First of all, suppose you have a system in the general form X'=F(X), and let X_0 be a particular point. Then

$$ (X-X_0)' = F(X) ≈ dF_{X_0}(X-X_0) + F(X_0).$$

Being a critical point just means that F(X_0)=0, so you have a homogeneous linear term on the right side of your linear approximation.

$$ (X-X_0)' = A (X-X_0),$$
where A = dF_{X_0}.

You have analyzed A at X_0 = (0,0), now you just have to calculate the linearization at the other point and look at its eigenvalues.

See http://en.wikipedia.org/wiki/Stability_theory#Stability_of_fixed_points
 
Hmm sorry I have no idea on what I've done. How do you know I "analyzed A at X_0 = (0,0)"? Where did I use the critical point (0,0)?

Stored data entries
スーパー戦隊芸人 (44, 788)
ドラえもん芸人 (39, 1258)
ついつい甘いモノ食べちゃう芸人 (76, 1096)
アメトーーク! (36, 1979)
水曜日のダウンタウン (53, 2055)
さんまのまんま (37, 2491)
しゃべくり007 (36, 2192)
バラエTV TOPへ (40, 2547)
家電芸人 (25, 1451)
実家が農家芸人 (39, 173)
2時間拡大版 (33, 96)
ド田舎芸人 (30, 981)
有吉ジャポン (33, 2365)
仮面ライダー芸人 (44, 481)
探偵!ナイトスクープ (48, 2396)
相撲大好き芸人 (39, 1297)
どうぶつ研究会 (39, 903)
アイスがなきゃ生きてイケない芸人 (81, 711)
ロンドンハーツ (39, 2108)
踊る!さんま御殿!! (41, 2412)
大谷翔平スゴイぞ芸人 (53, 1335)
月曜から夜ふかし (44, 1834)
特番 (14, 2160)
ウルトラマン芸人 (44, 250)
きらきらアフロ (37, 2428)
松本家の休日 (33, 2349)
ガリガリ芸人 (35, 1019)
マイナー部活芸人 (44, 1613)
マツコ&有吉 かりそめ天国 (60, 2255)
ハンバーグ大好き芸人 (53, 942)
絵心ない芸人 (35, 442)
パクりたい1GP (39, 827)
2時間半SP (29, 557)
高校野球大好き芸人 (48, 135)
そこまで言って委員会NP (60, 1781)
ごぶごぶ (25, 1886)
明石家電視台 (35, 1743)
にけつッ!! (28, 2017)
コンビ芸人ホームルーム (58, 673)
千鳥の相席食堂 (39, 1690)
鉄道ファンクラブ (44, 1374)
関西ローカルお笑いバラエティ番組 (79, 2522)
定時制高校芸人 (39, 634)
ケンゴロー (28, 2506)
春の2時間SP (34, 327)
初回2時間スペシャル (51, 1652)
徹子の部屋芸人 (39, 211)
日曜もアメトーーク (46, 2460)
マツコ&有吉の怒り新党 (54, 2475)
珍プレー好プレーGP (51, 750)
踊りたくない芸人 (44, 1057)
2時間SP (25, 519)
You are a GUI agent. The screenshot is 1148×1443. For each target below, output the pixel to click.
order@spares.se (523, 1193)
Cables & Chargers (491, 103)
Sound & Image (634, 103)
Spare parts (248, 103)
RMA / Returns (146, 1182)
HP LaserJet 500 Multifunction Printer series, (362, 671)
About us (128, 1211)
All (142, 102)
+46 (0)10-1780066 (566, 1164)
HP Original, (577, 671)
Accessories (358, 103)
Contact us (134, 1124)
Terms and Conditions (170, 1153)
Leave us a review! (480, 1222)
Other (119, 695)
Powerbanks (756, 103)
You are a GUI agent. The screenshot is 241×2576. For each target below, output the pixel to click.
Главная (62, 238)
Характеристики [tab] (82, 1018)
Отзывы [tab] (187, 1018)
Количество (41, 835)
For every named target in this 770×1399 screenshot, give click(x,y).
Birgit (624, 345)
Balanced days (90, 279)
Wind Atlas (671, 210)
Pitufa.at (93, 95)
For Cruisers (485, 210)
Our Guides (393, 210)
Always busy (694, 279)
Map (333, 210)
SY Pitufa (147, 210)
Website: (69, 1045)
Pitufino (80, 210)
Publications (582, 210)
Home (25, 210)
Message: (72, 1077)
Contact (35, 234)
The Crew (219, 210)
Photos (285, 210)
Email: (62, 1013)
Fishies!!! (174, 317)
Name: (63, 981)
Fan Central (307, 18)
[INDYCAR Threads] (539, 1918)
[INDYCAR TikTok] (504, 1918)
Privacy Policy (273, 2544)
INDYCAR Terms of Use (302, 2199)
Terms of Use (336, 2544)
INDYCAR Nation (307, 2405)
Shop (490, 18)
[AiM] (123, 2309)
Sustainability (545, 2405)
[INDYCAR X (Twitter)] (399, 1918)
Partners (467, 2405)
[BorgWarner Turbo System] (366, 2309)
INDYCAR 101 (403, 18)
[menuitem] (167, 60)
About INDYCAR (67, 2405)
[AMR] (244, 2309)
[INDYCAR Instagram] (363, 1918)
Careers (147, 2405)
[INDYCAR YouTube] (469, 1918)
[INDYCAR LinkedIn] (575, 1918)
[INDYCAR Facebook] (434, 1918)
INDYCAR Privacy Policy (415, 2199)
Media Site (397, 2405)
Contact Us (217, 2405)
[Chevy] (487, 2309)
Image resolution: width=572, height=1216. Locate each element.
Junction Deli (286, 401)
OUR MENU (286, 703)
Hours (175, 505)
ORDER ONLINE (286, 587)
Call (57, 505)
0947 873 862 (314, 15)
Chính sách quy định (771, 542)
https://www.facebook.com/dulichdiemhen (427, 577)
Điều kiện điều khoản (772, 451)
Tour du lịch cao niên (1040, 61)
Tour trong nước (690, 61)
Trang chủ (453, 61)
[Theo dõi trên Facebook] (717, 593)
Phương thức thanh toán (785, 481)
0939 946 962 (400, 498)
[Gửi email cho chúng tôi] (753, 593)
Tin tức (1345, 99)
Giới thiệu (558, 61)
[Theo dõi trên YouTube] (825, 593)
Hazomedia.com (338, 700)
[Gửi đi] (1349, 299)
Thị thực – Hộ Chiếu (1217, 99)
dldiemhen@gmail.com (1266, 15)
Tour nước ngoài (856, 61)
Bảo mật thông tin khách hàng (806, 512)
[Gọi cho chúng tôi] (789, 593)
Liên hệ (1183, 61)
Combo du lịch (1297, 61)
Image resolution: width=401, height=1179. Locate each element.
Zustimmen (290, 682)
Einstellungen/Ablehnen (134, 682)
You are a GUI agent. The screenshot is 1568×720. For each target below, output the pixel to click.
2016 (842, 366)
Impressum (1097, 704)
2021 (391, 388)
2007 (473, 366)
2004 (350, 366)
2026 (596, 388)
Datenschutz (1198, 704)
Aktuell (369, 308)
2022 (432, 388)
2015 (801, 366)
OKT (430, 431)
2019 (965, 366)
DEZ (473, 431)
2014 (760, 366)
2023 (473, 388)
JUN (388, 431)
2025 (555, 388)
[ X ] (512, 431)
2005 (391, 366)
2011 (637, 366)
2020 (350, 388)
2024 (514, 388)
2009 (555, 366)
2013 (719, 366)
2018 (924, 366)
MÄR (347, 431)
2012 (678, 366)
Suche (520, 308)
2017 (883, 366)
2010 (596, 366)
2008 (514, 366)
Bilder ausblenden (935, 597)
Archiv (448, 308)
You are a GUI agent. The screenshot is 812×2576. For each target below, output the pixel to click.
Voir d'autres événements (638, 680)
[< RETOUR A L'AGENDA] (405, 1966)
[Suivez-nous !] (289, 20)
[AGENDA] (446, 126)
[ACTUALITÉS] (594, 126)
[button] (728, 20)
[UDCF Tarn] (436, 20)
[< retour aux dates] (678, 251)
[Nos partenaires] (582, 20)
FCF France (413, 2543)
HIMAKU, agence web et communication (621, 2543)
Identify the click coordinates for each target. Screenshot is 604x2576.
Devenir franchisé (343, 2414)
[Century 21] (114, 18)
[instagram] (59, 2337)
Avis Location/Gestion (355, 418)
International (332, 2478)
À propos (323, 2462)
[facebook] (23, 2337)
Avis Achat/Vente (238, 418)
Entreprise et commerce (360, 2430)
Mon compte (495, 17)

__Task list__.
1: Copy the passage on linearizing at a critical point word for word, from "First of all, suppose" up to and including "critical point (0,0)?".
2: Write what comes next in the passage on linearizing at a critical point, picking up after its final sentence.

__Exercise answers__.
1:
First of all, suppose you have a system in the general form X'=F(X), and let X_0 be a particular point. Then

$$ (X-X_0)' = F(X) ≈ dF_{X_0}(X-X_0) + F(X_0).$$

Being a critical point just means that F(X_0)=0, so you have a homogeneous linear term on the right side of your linear approximation.

$$ (X-X_0)' = A (X-X_0),$$
where A = dF_{X_0}.

You have analyzed A at X_0 = (0,0), now you just have to calculate the linearization at the other point and look at its eigenvalues.

See http://en.wikipedia.org/wiki/Stability_theory#Stability_of_fixed_points
 
Hmm sorry I have no idea on what I've done. How do you know I "analyzed A at X_0 = (0,0)"? Where did I use the critical point (0,0)?

2:
In another source I've read that \begin {bmatrix} x' \\ y' \end{bmatrix} =\begin {bmatrix} \frac{ \partial f (x_0, y_0 )}{\partial x } & \frac{ \partial f (x_0, y_0 )}{\partial y } \\ \frac{ \partial g (x_0, y_0 )}{\partial x } &\frac{ \partial g (x_0, y_0 )}{\partial y } \end{bmatrix}\begin {bmatrix} x \\ y \end{bmatrix} where f(x,y)=y and g(x,y)=-\frac{g}{l} \sin x - \frac{cy}{ml}. Following this information I reach, for the critical point (0,0), A=\begin {bmatrix} 0 &1 \\ -\frac{g}{l} & 0 \end{bmatrix} giving me the eigenvalues \pm i \sqrt {\frac{g}{l}}. According to https://controls.engin.umich.edu/wiki/index.php/EigenvalueStability, this means that (0,0) behaves like an undamped oscillator because my 2 eigenvalues are complex with 0 as real part. This result makes no sense, I'm supposed to find an asymptotically critical point for (0,0)...

Edit: Nevermind, I made a mistake for A, I fall over the result in my first post again. Ok now I understand better. Thanks.